There is evidence from around the world which demonstrates that different routes of administration are used, and that route transitions are a common phenomenon. Many of these studies go as far as identifying predictive factors for transitions (both to and from injecting), but this body of work has been poorly translated into harm reduction practice. This presentation will review this evidence, outline some of the policy responses and supportive statements from the UK and elsewhere, and identify some of the work on relative harms associated with different routes of administration. The presentation will conclude by reviewing some of the work being done to prevent transitions into injecting, and to encourage and assist reverse transitions (such as the provision of foil in needle exchanges). As there is possibly a certain level of injecting-related harm that cannot be prevented - route transition work must become a key priority for the harm reduction community.
TOP
Biography
Jamie Bridge is the Project Development Officer at the International Harm Reduction Association (IHRA) based in London. He is also the Programme Manager for the IHRA conferences, and the Co-Deputy Chair of the UK National Needle Exchange Forum (NNEF). Jamie started work for IHRA in 2006. In that time, he has developed the organisation's website and online resources (www.ihra.net), coordinated the Global Alcohol Harm Reduction Network (GAHR-Net), and written and co-written a number of reports, policy essays, and articles. Prior to working for IHRA, Jamie worked in a needle exchange programme in Bedford, England. He has a BSc in Psychology from Warwick University and an MSc in Drugs Policy from Imperial College, London.
TOP
John Peter Kools
Abstract
This presentation will provide an overview of experience in The Netherlands with promoting route transition away from injecting. It will describe an early autonomous trend among heroin and cocaine users from injecting towards non-injecting drug consumption in the early 1990s. This trend in the drug using community was initially recorded in 1992 by community outreach workers in Amsterdam and became the basis for a range of health promotion activities.
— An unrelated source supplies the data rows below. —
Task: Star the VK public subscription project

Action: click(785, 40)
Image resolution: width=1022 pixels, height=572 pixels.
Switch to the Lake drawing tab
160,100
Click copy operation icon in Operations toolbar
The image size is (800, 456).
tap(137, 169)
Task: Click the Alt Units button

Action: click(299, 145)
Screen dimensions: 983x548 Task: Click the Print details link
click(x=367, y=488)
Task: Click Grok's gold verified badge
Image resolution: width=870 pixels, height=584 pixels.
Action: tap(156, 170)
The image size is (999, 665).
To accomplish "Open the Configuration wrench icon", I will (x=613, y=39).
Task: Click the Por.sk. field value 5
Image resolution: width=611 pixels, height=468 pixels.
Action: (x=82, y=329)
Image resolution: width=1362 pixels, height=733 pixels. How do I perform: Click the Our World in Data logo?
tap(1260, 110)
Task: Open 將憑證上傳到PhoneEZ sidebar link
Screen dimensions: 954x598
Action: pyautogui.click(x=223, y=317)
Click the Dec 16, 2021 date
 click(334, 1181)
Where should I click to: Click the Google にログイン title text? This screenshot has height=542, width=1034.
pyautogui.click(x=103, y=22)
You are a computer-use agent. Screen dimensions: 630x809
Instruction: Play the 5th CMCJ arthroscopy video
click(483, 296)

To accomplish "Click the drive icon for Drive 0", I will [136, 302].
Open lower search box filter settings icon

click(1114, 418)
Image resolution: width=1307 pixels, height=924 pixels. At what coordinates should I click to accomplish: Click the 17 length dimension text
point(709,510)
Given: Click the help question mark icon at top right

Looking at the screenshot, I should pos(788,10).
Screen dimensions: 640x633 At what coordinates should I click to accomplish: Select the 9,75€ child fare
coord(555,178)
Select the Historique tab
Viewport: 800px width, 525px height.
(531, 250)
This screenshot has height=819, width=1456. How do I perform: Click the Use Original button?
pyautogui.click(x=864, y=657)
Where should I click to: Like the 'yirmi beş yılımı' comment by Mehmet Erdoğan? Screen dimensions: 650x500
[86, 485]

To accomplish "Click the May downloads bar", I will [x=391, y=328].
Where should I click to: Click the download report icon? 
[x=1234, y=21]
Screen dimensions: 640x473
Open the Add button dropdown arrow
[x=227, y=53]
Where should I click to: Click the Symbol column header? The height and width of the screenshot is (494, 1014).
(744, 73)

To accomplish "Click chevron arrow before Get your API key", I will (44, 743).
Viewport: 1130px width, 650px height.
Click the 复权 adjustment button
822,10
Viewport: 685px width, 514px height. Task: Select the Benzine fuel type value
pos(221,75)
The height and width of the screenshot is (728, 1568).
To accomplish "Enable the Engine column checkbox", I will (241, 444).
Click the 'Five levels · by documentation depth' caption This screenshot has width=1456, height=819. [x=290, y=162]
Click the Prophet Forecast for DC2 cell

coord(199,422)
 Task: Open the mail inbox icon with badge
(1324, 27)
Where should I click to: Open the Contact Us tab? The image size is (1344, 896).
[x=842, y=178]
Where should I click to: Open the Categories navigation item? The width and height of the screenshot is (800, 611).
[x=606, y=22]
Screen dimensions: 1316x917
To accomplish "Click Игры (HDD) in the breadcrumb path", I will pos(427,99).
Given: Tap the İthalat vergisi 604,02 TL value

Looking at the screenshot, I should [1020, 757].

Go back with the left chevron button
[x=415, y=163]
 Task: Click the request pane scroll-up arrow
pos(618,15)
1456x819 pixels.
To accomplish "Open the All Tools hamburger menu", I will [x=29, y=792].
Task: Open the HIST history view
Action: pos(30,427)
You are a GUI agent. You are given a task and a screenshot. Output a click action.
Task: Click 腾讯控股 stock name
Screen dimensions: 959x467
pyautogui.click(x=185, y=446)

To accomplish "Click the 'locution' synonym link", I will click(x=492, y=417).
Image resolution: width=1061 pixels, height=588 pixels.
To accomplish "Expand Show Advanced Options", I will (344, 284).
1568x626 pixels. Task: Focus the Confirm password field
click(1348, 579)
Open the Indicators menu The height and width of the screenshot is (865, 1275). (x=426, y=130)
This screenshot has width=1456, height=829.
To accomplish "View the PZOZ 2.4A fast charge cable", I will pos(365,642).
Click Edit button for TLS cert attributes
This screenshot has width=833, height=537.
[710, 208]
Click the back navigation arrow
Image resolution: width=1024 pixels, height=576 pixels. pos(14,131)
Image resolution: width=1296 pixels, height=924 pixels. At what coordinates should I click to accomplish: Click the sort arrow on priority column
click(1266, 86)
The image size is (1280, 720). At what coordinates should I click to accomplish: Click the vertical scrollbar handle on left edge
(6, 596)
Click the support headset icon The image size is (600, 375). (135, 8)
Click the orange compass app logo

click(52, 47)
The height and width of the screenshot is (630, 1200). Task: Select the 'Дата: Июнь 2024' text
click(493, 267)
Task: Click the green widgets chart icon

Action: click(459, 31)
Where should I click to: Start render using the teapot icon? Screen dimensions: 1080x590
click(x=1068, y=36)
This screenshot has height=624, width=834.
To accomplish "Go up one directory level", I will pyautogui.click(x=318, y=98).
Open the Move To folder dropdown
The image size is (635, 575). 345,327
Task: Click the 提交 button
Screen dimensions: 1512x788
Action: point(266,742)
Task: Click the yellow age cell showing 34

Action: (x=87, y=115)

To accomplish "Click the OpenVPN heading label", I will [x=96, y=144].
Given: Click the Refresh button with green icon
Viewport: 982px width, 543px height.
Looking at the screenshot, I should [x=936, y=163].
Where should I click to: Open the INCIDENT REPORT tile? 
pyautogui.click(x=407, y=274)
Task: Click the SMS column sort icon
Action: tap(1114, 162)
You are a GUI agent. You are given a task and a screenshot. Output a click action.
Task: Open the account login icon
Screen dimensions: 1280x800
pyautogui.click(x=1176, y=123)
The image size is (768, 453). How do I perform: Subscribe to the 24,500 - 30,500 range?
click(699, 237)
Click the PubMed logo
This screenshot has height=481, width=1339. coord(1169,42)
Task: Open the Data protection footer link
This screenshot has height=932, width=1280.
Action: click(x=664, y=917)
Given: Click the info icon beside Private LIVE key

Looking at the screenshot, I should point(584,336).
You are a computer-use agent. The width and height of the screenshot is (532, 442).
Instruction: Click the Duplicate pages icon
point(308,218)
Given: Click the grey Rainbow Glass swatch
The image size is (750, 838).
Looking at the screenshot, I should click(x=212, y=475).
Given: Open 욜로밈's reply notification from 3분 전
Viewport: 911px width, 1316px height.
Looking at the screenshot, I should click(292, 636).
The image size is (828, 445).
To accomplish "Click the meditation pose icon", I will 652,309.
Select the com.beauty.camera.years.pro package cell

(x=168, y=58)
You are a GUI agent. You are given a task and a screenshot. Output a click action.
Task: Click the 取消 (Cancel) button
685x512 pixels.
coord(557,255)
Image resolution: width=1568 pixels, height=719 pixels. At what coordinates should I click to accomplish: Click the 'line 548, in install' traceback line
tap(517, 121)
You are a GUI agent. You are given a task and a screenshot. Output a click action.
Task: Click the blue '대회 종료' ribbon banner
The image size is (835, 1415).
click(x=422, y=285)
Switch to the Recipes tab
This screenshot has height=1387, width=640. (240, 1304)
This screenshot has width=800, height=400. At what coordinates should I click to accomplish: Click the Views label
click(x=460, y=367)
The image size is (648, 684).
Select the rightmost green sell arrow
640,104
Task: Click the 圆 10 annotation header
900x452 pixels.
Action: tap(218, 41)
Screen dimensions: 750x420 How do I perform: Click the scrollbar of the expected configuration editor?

The presentation will describe various health interventions conducted by the NGO Mainline between 1992 and 2000 in order to strengthen this development of route transition. Various methods were used to strengthen and accelerate this development; articles in a health promotion magazine, outreach campaigns, a field survey among injectors, a video with testimonies of ex-IV users, nation-wide peer support campaigns and workshops drug workers. Crucial element in all inventions was the provision of aluminium foil. On two occasions foil was included in the magazine.
The strategy to promote non-injecting is very likely to have strengthened the movement of transition to non-injecting. Health was obviously an important consideration for drug users, and autonomous processes could be strengthened by tailored health promotion campaigns: monitoring and recognizing the existing early developments, re-enforcing it with clear-cut technical information, re-distributing it community-wide and supporting it through peer support work.
By the end of the 1990s the development seemed to be complete. Within a couple of years an entire generation of drug users in Holland changed their rituals and habits and moved away from injecting. The presentation will also elaborate on conditions of route transition and look at opportunities of similar health strategies in other settings.
TOP
Biography
John-Peter Kools is an independent consultant on drug use, HIV and harm reduction. He studied Political Science at the Vrije Universiteit in Amsterdam. Since the mid-1980s, he has been involved in the development of the grassroots delivery of services and HIV interventions among injecting drug users. He was involved in starting the first needle exchange service in the Netherlands and early community-based HIV responses.
He is a founding member of the health promotion organisation Mainline, based in Amsterdam. Since 1996, he has primarily been involved in initiating and supporting HIV prevention services in Central and Eastern Europe and co-ordinated a multi-country programme on HIV, drug use and poverty reduction in Asia. Currently, John-Peter works on an independent basis for various drug use and HIV-related programmes in transitional and developing countries and has recently conducted an explorative study on substance use and HIV in sub-Saharan Africa. He is a member of the Board of Directors of the International Harm Reduction Association (IHRA) and Health Connections International (HCI).